La crise migratoire atteint son paroxysme sur l'île grecque de Lesbos. Dans un camp supposé accueillir 2800 réfugiés, ce sont 20 000 personnes qui survivent dans des conditions déplorables et un climat social de plus en plus hostile envers eux... Analyse avec Catherine Wihtol de Wenden, spécialiste des migrations

Grèce : Lesbos, au bord de l'implosion. Photo prise lors d’une manifestation de réfugiés et de migrants devant le camp de Kara Tepe, sur l’île de Lesbos, Grèce, 3 février 2020
Grèce : Lesbos, au bord de l'implosion. Photo prise lors d’une manifestation de réfugiés et de migrants devant le camp de Kara Tepe, sur l’île de Lesbos, Grèce, 3 février 2020 © AFP / MANOLIS LAGOUTARIS

La semaine passé, de violents heurts ont éclaté entre les forces de l'ordre et quelques centaines de migrants, venus dire leur colère face à des conditions d'existence devenues inhumaines, au camp de la Moria. Aux cris de « Freedom », ils plaidaient pour que leur demande de droit d'asile soit examinée plus rapidement. Au camp, certains restent des années dans l'espoir d'une réponse. 

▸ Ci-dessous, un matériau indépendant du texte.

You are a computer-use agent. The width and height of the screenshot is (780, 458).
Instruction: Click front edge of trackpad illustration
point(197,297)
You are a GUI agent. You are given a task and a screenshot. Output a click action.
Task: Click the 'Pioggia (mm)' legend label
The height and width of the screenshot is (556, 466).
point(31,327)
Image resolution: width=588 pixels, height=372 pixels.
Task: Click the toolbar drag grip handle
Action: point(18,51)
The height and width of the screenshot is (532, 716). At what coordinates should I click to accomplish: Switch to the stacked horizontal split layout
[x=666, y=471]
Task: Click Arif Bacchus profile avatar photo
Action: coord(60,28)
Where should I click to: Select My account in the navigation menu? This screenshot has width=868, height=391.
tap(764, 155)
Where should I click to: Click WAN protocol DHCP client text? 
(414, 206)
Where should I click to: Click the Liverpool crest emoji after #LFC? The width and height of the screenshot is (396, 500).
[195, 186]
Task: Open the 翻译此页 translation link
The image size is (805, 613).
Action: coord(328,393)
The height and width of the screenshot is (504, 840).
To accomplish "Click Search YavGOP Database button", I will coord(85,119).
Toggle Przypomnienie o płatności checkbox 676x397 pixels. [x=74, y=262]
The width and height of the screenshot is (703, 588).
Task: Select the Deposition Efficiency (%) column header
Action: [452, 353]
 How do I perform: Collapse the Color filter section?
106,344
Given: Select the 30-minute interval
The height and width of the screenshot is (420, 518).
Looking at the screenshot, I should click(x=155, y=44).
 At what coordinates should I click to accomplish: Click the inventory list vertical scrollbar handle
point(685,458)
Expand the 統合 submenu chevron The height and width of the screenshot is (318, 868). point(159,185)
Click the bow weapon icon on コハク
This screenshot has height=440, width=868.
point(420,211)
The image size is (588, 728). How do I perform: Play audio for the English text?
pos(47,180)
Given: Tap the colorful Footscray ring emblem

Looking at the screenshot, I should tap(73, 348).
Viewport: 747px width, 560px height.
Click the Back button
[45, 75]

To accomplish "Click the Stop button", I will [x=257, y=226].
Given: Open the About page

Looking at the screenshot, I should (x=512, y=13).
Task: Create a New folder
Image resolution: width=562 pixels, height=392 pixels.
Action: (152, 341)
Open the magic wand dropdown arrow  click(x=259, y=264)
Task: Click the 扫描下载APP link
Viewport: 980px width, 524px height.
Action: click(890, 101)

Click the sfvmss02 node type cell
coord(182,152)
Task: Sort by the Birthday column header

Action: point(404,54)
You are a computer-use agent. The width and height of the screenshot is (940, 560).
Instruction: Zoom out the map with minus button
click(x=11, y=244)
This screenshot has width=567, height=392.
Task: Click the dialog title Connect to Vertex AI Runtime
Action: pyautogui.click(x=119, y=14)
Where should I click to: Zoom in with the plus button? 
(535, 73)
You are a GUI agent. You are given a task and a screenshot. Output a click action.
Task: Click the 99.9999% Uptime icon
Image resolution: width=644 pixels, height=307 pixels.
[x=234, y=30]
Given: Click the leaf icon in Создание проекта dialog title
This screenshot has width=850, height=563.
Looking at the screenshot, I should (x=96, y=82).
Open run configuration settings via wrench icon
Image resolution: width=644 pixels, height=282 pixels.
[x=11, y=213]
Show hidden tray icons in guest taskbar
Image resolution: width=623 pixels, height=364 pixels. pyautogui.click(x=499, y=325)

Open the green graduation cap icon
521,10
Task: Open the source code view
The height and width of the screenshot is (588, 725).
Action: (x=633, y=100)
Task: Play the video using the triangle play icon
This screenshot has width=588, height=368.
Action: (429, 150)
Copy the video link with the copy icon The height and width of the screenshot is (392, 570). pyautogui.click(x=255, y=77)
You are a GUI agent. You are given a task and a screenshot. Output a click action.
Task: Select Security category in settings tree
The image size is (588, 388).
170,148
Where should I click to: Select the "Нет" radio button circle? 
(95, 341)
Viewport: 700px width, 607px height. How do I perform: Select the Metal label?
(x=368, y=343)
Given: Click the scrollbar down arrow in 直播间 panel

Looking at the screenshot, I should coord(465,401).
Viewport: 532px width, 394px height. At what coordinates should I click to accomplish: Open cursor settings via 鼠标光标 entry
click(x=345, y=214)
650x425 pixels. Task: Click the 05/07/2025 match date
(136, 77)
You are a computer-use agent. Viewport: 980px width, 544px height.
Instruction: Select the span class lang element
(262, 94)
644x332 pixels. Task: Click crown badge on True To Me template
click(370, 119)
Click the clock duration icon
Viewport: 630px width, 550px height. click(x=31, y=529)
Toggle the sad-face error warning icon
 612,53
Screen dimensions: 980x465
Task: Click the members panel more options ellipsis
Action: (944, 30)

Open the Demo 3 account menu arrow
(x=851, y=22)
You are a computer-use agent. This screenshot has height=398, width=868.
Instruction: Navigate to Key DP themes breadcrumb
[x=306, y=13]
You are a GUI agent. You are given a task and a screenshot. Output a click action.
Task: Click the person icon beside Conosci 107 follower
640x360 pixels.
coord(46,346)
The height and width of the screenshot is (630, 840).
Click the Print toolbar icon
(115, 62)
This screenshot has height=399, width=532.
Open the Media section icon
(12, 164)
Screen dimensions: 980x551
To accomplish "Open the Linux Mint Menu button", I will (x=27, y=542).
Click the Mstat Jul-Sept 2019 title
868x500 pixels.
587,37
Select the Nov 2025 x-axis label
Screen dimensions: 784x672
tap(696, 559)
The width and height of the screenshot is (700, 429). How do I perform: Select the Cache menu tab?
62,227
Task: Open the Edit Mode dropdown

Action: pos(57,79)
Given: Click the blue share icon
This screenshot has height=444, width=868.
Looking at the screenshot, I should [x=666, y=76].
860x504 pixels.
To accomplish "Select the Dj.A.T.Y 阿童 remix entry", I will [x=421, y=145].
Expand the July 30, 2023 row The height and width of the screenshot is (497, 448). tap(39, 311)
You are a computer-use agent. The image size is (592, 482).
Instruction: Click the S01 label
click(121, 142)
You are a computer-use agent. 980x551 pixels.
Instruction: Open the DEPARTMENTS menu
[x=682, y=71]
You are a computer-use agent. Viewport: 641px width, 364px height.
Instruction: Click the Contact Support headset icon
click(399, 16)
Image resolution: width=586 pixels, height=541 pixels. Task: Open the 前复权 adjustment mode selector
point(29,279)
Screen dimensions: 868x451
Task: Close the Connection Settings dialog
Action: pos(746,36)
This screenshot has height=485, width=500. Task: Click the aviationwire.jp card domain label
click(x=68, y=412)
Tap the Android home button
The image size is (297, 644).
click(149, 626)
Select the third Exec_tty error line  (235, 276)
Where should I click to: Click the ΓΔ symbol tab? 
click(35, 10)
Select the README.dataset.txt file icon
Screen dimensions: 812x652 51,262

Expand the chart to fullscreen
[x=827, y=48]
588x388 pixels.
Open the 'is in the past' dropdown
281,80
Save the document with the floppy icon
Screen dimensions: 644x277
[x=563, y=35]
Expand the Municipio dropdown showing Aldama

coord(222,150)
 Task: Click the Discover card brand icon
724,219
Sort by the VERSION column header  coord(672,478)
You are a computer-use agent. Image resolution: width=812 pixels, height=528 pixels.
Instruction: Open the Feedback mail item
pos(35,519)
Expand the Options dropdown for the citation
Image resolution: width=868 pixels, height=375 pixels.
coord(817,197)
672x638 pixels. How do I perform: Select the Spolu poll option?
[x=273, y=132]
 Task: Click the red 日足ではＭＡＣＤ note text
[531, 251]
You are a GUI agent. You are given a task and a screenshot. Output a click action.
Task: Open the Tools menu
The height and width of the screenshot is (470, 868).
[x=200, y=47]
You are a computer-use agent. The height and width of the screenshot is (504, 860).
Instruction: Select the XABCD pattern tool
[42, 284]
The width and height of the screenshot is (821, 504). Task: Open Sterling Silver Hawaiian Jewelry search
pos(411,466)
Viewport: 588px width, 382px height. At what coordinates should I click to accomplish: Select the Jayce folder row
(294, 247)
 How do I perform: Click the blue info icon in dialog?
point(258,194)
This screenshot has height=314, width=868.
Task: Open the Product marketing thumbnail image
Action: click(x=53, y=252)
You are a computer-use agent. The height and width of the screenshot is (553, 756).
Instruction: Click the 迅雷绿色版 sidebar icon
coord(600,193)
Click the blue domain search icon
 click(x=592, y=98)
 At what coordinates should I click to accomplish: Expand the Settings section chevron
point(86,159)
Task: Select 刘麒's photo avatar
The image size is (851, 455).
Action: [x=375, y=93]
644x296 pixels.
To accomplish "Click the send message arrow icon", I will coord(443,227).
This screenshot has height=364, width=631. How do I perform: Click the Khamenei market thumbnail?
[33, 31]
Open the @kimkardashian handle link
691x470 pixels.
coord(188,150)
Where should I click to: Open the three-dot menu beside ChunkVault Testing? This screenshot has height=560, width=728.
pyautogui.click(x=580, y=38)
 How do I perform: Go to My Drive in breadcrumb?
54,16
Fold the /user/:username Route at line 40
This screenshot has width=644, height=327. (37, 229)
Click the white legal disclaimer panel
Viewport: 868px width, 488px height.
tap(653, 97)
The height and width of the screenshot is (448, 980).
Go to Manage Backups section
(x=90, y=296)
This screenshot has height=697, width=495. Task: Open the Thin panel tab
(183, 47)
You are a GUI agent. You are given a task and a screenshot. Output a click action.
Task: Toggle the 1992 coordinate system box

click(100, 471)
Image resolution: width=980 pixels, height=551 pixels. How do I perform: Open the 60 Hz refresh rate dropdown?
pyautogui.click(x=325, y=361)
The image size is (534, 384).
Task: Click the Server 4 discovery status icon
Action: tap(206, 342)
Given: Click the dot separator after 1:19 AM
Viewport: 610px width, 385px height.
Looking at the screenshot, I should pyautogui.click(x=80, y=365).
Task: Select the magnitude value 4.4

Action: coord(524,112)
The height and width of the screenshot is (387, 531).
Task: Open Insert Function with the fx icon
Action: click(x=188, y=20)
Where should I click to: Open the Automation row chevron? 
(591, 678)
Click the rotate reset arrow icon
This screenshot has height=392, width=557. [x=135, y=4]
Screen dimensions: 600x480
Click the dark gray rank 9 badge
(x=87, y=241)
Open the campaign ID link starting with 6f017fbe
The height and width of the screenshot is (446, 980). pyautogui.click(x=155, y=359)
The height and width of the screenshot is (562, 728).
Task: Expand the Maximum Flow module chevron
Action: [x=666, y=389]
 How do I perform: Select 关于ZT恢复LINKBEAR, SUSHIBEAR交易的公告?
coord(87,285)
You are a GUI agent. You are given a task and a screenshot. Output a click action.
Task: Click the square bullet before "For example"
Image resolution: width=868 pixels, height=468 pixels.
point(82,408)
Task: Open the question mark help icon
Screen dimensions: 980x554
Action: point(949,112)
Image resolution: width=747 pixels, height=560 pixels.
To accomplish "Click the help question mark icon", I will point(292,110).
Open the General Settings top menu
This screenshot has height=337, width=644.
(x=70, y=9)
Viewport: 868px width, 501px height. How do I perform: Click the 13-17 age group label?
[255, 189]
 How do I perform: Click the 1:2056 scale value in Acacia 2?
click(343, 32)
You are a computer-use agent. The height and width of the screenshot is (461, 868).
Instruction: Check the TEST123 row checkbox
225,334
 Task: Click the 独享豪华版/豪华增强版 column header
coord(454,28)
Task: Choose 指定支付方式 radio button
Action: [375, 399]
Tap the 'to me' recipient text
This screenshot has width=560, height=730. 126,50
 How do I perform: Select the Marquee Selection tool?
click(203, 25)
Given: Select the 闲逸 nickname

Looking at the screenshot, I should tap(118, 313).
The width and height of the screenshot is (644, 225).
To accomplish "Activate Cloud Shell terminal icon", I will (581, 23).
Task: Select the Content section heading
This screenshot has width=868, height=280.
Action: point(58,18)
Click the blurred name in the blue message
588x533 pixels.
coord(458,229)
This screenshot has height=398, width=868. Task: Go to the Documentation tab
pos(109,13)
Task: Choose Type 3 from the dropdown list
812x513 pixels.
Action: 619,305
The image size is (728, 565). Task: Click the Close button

Les jours qui ont suivi ont vu une recrudescence de la violence des résidents grecs à l'égard des réfugiés, prenant même la forme de chasses à l'homme. Si les tensions qui se dessinent ne sont pas nouvelles, elles prennent un tournant inquiétant.

Depuis quatre ans, l'île est devenue le lieu d'accueil de migrants venus échapper aux conflits africains et moyen-orientaux. La Grèce, devenue première porte d'entrée vers l'Europe, voit affluer 74 000 personnes par an, accueillies sur cinq îles de la mer Égée.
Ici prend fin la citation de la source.